• TASK OBJECTIVE: Copy out every record exactly.
───
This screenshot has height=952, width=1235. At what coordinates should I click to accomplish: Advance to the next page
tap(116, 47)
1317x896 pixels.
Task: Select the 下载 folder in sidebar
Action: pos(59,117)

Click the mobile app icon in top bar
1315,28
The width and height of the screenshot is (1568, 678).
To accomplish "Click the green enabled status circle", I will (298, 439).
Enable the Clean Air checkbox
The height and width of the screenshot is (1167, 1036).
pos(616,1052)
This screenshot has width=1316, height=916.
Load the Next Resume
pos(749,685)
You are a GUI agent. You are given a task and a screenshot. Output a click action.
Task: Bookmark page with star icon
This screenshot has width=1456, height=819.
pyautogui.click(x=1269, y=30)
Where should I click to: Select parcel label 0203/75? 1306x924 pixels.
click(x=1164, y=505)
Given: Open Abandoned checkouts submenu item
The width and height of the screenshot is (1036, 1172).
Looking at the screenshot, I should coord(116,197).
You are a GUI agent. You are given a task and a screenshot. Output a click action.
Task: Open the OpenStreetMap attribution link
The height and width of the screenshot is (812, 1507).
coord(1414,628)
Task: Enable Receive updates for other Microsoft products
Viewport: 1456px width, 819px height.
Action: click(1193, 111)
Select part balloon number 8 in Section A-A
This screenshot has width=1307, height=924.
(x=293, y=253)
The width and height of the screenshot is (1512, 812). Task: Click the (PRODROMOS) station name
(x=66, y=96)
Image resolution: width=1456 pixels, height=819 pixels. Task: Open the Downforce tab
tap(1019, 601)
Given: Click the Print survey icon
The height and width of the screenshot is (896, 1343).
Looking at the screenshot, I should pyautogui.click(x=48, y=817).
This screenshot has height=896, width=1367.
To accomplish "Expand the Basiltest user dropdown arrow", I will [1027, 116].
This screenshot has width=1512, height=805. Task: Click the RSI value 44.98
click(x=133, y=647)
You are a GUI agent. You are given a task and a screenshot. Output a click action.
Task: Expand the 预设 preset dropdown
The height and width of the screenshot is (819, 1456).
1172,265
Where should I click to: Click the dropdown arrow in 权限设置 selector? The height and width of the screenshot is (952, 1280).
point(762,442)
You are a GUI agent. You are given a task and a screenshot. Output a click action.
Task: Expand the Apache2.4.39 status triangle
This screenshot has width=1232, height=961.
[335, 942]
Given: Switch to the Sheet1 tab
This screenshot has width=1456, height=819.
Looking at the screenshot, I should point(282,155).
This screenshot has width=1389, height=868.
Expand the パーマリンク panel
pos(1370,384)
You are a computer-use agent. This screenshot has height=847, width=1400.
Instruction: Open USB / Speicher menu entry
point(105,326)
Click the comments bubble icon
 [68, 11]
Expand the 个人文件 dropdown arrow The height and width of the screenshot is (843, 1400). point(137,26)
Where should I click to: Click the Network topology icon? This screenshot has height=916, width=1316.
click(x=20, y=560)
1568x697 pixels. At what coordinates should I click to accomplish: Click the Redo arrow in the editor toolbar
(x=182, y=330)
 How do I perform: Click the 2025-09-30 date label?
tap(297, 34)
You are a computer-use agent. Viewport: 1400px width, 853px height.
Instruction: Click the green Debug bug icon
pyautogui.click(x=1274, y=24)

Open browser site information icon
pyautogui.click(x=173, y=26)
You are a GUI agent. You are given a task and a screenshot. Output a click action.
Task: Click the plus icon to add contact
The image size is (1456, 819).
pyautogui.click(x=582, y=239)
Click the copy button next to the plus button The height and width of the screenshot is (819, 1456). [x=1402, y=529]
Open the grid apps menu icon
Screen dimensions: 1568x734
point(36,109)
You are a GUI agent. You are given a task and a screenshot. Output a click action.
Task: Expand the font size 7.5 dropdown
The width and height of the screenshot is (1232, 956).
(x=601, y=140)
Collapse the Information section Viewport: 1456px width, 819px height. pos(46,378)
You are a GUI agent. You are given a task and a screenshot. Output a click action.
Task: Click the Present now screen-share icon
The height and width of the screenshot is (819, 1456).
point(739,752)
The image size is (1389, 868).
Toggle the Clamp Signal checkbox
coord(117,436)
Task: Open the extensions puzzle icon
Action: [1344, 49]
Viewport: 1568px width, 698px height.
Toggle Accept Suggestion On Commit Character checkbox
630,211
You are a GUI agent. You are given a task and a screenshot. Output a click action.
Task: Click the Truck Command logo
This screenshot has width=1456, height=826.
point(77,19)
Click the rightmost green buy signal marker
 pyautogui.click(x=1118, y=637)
───
• TASK ANSWER:
This screenshot has height=952, width=1235. At what coordinates should I click to accomplish: Advance to the next page
tap(116, 47)
1317x896 pixels.
Task: Select the 下载 folder in sidebar
Action: pos(59,117)

Click the mobile app icon in top bar
1315,28
The width and height of the screenshot is (1568, 678).
To accomplish "Click the green enabled status circle", I will (298, 439).
Enable the Clean Air checkbox
The height and width of the screenshot is (1167, 1036).
pos(616,1052)
This screenshot has width=1316, height=916.
Load the Next Resume
pos(749,685)
You are a GUI agent. You are given a task and a screenshot. Output a click action.
Task: Bookmark page with star icon
This screenshot has width=1456, height=819.
pyautogui.click(x=1269, y=30)
Where should I click to: Select parcel label 0203/75? 1306x924 pixels.
click(x=1164, y=505)
Given: Open Abandoned checkouts submenu item
The width and height of the screenshot is (1036, 1172).
Looking at the screenshot, I should coord(116,197).
You are a GUI agent. You are given a task and a screenshot. Output a click action.
Task: Open the OpenStreetMap attribution link
The height and width of the screenshot is (812, 1507).
coord(1414,628)
Task: Enable Receive updates for other Microsoft products
Viewport: 1456px width, 819px height.
Action: click(1193, 111)
Select part balloon number 8 in Section A-A
This screenshot has width=1307, height=924.
(x=293, y=253)
The width and height of the screenshot is (1512, 812). Task: Click the (PRODROMOS) station name
(x=66, y=96)
Image resolution: width=1456 pixels, height=819 pixels. Task: Open the Downforce tab
tap(1019, 601)
Given: Click the Print survey icon
The height and width of the screenshot is (896, 1343).
Looking at the screenshot, I should pyautogui.click(x=48, y=817).
This screenshot has height=896, width=1367.
To accomplish "Expand the Basiltest user dropdown arrow", I will [1027, 116].
This screenshot has width=1512, height=805. Task: Click the RSI value 44.98
click(x=133, y=647)
You are a GUI agent. You are given a task and a screenshot. Output a click action.
Task: Expand the 预设 preset dropdown
The height and width of the screenshot is (819, 1456).
1172,265
Where should I click to: Click the dropdown arrow in 权限设置 selector? The height and width of the screenshot is (952, 1280).
point(762,442)
You are a GUI agent. You are given a task and a screenshot. Output a click action.
Task: Expand the Apache2.4.39 status triangle
This screenshot has width=1232, height=961.
[335, 942]
Given: Switch to the Sheet1 tab
This screenshot has width=1456, height=819.
Looking at the screenshot, I should point(282,155).
This screenshot has width=1389, height=868.
Expand the パーマリンク panel
pos(1370,384)
You are a computer-use agent. This screenshot has height=847, width=1400.
Instruction: Open USB / Speicher menu entry
point(105,326)
Click the comments bubble icon
 [68, 11]
Expand the 个人文件 dropdown arrow The height and width of the screenshot is (843, 1400). point(137,26)
Where should I click to: Click the Network topology icon? This screenshot has height=916, width=1316.
click(x=20, y=560)
1568x697 pixels. At what coordinates should I click to accomplish: Click the Redo arrow in the editor toolbar
(x=182, y=330)
 How do I perform: Click the 2025-09-30 date label?
tap(297, 34)
You are a computer-use agent. Viewport: 1400px width, 853px height.
Instruction: Click the green Debug bug icon
pyautogui.click(x=1274, y=24)

Open browser site information icon
pyautogui.click(x=173, y=26)
You are a GUI agent. You are given a task and a screenshot. Output a click action.
Task: Click the plus icon to add contact
The image size is (1456, 819).
pyautogui.click(x=582, y=239)
Click the copy button next to the plus button The height and width of the screenshot is (819, 1456). [x=1402, y=529]
Open the grid apps menu icon
Screen dimensions: 1568x734
point(36,109)
You are a GUI agent. You are given a task and a screenshot. Output a click action.
Task: Expand the font size 7.5 dropdown
The width and height of the screenshot is (1232, 956).
(x=601, y=140)
Collapse the Information section Viewport: 1456px width, 819px height. pos(46,378)
You are a GUI agent. You are given a task and a screenshot. Output a click action.
Task: Click the Present now screen-share icon
The height and width of the screenshot is (819, 1456).
point(739,752)
The image size is (1389, 868).
Toggle the Clamp Signal checkbox
coord(117,436)
Task: Open the extensions puzzle icon
Action: [1344, 49]
Viewport: 1568px width, 698px height.
Toggle Accept Suggestion On Commit Character checkbox
630,211
You are a GUI agent. You are given a task and a screenshot. Output a click action.
Task: Click the Truck Command logo
This screenshot has width=1456, height=826.
point(77,19)
Click the rightmost green buy signal marker
 pyautogui.click(x=1118, y=637)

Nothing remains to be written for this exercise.